The tale of the strange coffee vending machine

Where I want to convince you that coffee vending machine are more interesting than they look.

Alice and Bob are co-workers, in the basement of their office there is an old and battered coffee vending machine

it is an outdated single product model, it accepts colored tokens like these:

The machine delivers a cup of coffee only if one inserts two tokens of different colors (either first the blue then the green or vice versa). We don't know exactly how the machine works but we can suppose, for now, that it based on an automaton like this¹:

Every morning Alice comes to the office and first thing she would like to drink a cup of coffee but invariably she is disturbed by Bob. Here are the facts:

Alice goes to the coffee machine and puts a token in (either the blue or the green one)
as soon as Bob hears Alice he scrambles for the coffee machine and inserts a token at random
Bob doesn't know the color of the token Alice has inserted so one of two things can happen:

Bob's token is the same color as Alice's
then the machine does nothing, a disgruntled Bob walks away and Alice can finally get her coffee by inserting her other token

Bob's token is different from Alice's
then the machine produces a coffee cup, Bob grabs it and happily walks away

Bob then has 50% probability to steal Alice's coffee

Why does Bob do it? Maybe he is just a bad character, maybe he thinks it's funny, … who knows.

Of course Alice is sick of Bob's behaviour and wants to stop it. She then contacts Charlie, the coffee machine producer.

Alice discovers that the machine, contrary to our initial supposition, is not based on a deterministic automaton but on a weighted automaton.

Now, a weighted automaton doesn't just accept or reject a sequence of tokens but it computes a weight², for example here the machine computes +1 for the sequence "BG" and -1 for "GB".

But why anyone would construct a vending machine like this?

The answer is: to allow for many kinds of tokens, a weighted automaton can accept token superpositions!!!

It works like this: the previous automaton accepts tokens "B" and "G", but what happens if we manufactured two new tokens like these:

\[(B + G) \hspace{1cm} (B - G)\]

Let's try to feed the sequence "(B+G)(B-G)" to the machine:

the first token "(B+G)" prompts the machine to follow both transitions

\[S \xrightarrow{B:+1} q_1 \hspace{1cm} S \xrightarrow{G:+1} q_2\]

with the same weights
the second token "(B-G)" makes the machine follow transitions

\[q_1 \xrightarrow{G:+1 \times -1} F \hspace{1cm} q_2 \xrightarrow{B:-1} F\]

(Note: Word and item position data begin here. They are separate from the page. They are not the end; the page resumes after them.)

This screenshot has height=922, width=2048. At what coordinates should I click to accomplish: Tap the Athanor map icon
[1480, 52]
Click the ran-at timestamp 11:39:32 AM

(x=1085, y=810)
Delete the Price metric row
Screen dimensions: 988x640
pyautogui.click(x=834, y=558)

but this time the -1 in front of G changes the first weight, the final weight then is -2

What happens if you feed "(B+G)(B+G)" instead? If you trace the transitions you will see that when the machine reads the second "(B+G)" the weights cancel out.

Since we want to use token superposition a lot from now on we represent tokens of the form \(T = \alpha B + \beta G\) with a two component vector

\[T = \begin{bmatrix}\alpha \\ \beta \end{bmatrix}\]

so for example the blue and green tokens become

\[B = \begin{bmatrix}1 \\ 0\end{bmatrix} \hspace{1cm} G = \begin{bmatrix}0 \\ 1\end{bmatrix}\]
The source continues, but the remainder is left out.